— Problem statement —
Please gather every line in the records below that contains the string "logo" and copy each one in full. Case counts when matching.

— Raw records —
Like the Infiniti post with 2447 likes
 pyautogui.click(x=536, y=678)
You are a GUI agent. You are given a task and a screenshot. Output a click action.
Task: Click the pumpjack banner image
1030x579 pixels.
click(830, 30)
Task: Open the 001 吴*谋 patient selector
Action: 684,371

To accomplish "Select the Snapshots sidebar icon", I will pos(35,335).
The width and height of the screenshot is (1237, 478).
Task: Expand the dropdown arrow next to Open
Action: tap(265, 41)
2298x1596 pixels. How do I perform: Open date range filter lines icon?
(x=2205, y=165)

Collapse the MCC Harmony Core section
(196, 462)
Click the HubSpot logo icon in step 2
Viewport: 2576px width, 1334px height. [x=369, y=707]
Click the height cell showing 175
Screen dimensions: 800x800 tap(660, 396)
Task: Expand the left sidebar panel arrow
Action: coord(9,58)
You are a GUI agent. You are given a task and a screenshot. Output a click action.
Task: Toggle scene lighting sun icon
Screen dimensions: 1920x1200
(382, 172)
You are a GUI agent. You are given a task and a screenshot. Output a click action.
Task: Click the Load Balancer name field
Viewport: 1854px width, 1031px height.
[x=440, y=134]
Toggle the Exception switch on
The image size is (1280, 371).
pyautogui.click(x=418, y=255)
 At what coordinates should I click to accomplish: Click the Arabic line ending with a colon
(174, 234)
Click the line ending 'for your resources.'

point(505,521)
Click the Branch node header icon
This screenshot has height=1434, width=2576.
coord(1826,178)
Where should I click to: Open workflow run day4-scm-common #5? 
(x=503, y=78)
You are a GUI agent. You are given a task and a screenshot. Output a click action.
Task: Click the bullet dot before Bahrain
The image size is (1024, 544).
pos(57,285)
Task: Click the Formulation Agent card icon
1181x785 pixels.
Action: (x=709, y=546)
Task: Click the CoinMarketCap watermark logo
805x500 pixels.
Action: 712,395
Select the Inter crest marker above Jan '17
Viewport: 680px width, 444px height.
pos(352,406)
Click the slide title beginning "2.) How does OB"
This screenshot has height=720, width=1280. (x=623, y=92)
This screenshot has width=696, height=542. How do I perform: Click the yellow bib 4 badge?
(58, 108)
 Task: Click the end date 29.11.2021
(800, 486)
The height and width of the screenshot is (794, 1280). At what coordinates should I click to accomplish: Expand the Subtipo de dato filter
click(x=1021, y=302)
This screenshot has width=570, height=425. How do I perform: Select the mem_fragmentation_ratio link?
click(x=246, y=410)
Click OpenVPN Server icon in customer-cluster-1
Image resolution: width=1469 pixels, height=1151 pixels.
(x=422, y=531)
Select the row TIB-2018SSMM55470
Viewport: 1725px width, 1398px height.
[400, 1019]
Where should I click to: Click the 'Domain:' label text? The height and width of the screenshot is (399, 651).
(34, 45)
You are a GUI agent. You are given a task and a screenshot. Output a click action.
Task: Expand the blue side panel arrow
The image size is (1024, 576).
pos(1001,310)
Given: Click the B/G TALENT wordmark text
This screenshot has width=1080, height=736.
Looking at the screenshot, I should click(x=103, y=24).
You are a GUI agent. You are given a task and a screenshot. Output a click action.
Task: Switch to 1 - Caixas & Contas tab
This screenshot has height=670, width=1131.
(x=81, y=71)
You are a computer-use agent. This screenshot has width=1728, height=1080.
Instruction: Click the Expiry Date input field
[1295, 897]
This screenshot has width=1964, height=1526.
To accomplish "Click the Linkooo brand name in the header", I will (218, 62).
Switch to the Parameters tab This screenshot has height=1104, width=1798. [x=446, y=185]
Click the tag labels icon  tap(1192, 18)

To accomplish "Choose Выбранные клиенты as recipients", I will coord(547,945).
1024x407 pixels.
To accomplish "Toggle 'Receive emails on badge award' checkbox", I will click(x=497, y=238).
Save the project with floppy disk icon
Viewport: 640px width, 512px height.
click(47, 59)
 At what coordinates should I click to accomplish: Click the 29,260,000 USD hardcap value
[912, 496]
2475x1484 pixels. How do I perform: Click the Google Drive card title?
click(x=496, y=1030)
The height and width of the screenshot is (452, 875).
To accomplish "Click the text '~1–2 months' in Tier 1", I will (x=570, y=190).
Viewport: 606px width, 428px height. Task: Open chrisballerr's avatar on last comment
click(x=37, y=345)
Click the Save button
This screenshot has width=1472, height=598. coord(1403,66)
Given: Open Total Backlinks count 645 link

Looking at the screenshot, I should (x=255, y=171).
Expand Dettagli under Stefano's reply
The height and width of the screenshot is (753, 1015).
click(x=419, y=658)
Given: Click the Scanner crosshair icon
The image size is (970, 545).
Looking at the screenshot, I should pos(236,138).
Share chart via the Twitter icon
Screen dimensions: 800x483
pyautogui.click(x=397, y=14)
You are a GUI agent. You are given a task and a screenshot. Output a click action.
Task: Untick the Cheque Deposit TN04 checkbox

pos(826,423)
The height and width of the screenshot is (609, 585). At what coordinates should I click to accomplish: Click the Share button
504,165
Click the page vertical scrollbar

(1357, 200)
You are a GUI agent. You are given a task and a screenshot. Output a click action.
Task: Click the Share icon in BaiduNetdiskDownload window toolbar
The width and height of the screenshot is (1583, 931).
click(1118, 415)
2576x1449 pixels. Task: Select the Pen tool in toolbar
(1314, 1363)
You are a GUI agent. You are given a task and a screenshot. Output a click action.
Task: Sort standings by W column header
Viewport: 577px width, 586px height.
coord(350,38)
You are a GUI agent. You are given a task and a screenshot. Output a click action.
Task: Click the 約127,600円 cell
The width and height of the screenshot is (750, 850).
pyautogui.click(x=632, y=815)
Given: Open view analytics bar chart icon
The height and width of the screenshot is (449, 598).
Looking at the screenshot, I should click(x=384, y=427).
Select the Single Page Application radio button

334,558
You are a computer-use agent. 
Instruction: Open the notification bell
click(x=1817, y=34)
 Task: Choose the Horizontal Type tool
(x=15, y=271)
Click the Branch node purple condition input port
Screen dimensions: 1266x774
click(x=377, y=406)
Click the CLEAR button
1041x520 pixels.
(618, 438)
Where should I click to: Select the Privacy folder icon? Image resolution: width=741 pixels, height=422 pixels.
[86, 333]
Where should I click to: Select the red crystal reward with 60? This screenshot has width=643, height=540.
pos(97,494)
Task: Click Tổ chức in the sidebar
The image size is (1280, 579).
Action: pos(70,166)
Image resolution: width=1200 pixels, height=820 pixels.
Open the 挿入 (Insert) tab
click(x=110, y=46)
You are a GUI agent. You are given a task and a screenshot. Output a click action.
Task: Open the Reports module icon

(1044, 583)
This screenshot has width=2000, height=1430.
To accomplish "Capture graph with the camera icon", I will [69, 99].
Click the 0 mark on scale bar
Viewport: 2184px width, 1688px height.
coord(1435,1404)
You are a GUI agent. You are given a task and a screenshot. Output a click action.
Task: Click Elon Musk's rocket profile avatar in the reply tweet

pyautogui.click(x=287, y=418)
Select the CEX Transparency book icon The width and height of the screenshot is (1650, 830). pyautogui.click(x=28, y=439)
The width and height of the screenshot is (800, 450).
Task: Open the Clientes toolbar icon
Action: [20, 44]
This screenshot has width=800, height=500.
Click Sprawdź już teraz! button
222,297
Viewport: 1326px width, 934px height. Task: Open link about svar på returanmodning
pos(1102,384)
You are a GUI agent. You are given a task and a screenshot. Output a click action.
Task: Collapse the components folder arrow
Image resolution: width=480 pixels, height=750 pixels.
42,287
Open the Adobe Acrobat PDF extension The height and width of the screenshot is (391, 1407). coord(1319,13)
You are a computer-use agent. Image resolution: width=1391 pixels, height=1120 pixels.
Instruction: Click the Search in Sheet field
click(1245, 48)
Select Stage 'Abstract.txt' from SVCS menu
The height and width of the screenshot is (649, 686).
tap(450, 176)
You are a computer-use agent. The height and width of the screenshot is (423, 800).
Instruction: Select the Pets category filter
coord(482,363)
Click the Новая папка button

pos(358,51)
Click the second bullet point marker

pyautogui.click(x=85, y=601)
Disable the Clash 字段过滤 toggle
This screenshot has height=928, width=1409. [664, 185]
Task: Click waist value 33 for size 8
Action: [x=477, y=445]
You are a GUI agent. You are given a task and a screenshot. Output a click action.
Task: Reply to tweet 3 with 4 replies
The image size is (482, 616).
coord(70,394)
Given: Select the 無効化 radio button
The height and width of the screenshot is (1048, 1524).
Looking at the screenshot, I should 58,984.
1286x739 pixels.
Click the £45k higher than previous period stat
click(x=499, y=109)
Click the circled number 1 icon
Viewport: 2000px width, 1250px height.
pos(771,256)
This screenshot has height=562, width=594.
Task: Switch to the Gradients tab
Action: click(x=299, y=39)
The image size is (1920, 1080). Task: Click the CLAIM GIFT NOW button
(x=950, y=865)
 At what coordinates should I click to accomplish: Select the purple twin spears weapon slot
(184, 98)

— Exercise response —
Click the HubSpot logo icon in step 2
Task: Click the CoinMarketCap watermark logo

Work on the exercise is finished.